**Reading text**
==*==
How to see the Great 8 in just 5 days
Swearing into a snorkel isn’t something people do very often. Like me, you’ve probably never done it before for many logical reasons.
But when a two-metre whitetip reef shark and I did our best re-enactment of the comedy classic where two people round a corner (or coral bommie in this case) and nearly smack into one another, I indeed had my first snorkel-swear.
After I quickly squashed the fear that comes with being centimetres away from an animal pop-culture has spent decades trying to make us dread I had a moment of jubilation – this was only day one of my search for Queensland’s Great 8 of marine life and I had already seen four of the famed creatures.
Found along the Great Barrier Reef, this underwater A-Team includes whales (the captain), turtles (the loveable 2IC), manta rays (the relaxed one), clown fish (fiercely loyal sidekick), sharks (the James Bond of the group), potato cod (goofy oddball), maori wrasse (the strategic thinker) and the giant clam (the bodyguard) – not a bad movie cast!
Exploring approximately 344,000 km2 of reef searching for the Great 8 isn’t an easy feat, but with this five-day itinerary, you’ll be ticking them off your checklist quicker than I backed away from said whitetip reef shark.
AM: It’s going to be a whaley good start
Some of the Great 8 can be tricky to find, but there’s no disputing you’ve seen the crew’s biggest member, the whale, when 30 tonnes of mammal breaches just metres away from your boat.
A 50-minute flight or three-and-a-half-hour drive from Brisbane, Hervey Bay’s calm protected waters encourage whales to spend a little extra time in the region, especially on their return home from the north to rear their calves – it’s the whale capital of Australia for a very good reason.
==*==
**Given data**

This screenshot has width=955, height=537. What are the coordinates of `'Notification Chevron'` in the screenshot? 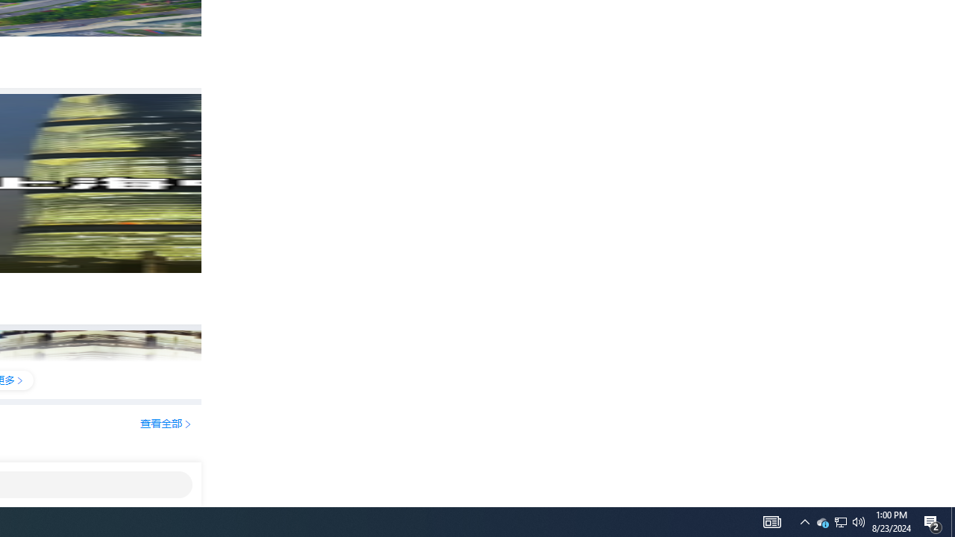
==*==
**To-do list**
• 1. Reproduce everything in the Great 8 article from "After I quickly" down to "bad movie cast!".
• 2. According to the Great 8 article, which creature is cast as the goofy oddball of the group?

**Solutions below**
• 1.
After I quickly squashed the fear that comes with being centimetres away from an animal pop-culture has spent decades trying to make us dread I had a moment of jubilation – this was only day one of my search for Queensland’s Great 8 of marine life and I had already seen four of the famed creatures.
Found along the Great Barrier Reef, this underwater A-Team includes whales (the captain), turtles (the loveable 2IC), manta rays (the relaxed one), clown fish (fiercely loyal sidekick), sharks (the James Bond of the group), potato cod (goofy oddball), maori wrasse (the strategic thinker) and the giant clam (the bodyguard) – not a bad movie cast!

• 2. The potato cod.